The next frontier involves malware that thinks for itself
Today's AI-powered attacks still need to phone home. The malware talks to an AI service in the cloud, gets instructions, and acts on them. But security researchers are already exploring what happens when that's no longer necessary.
Dreadnode, a security research firm, has prototyped malware that uses the AI already installed on a victim's computer. No internet connection required, no server for defenders to track down and shut off. Their experiment took advantage of the fact that Microsoft $MSFT now ships CoPilot+ PCs with pre-installed AI models.
In their proof of concept, Dreadnode created malware that uses the victim's own on-device AI to make decisions about what to do next, eliminating the need for the traditional back-and-forth communication between malware and a hacker's server. The AI assesses the local environment, decides which actions to take, and adapts its behavior accordingly.
The experiment required more hand-holding than the researchers initially hoped. Current small AI models lack the sophistication of cutting-edge systems, and most computers don't have the specialized hardware to run AI inference without grinding to a halt.
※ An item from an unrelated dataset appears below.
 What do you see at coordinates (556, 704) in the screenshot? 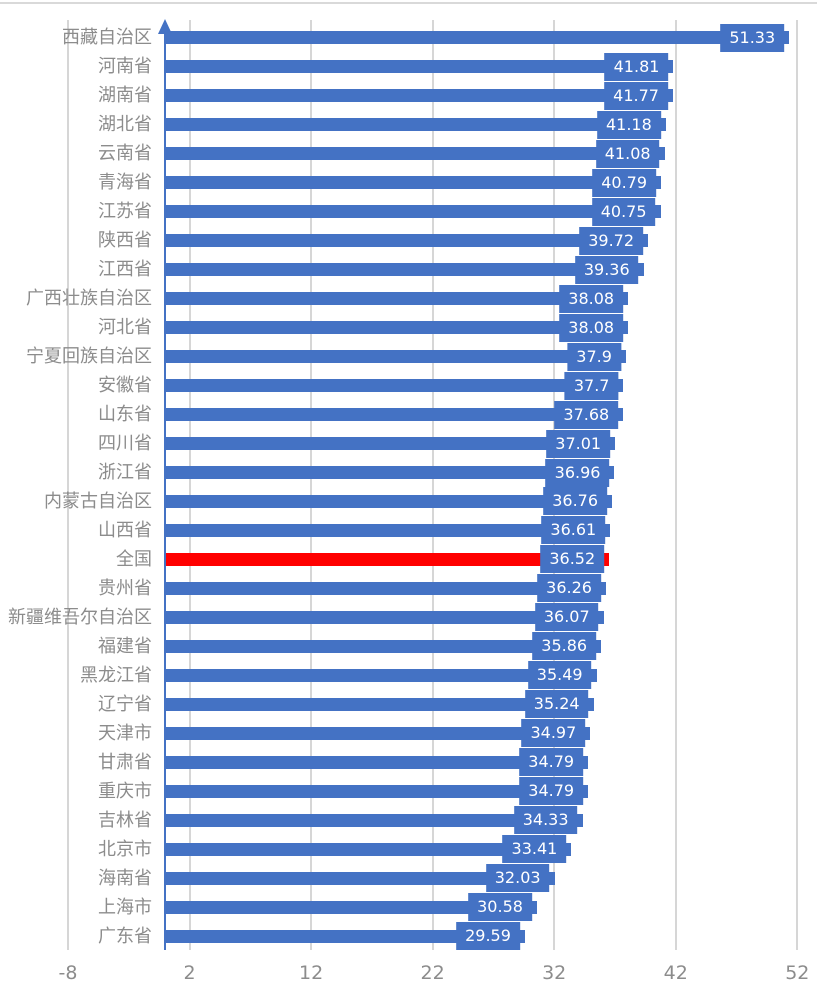
I see `value-label: 35.24` at bounding box center [556, 704].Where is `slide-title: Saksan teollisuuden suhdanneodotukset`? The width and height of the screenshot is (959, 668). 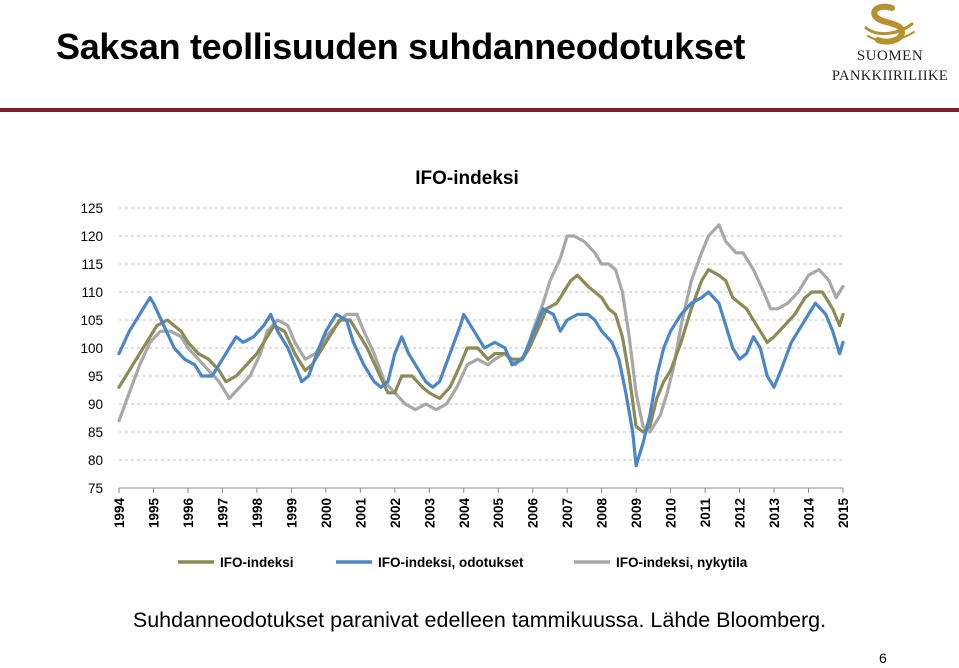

Dreadnode still came away convinced that building autonomous malware without external infrastructure “is not only possible but fairly straightforward to implement.”
As AI hardware becomes more common and on-device models grow more capable, this technique could become practical at scale.
The pace of improvement is what worries researchers most. Just 18 months ago, AI models struggled with basic logic and had limited coding abilities. Today, they can execute complex multi-step attack sequences with minimal human oversight. Security firms testing frontier models report growing evidence that AI systems are improving at finding weaknesses and stringing them together into attacks.
Fully autonomous AI attacks remain out of reach for now. The Chinese hackers using Claude still needed to jailbreak the model and approve its actions at key points.
But the same capabilities that help people write code and automate their work can be turned toward breaking into systems. The tools don't care which side you're on.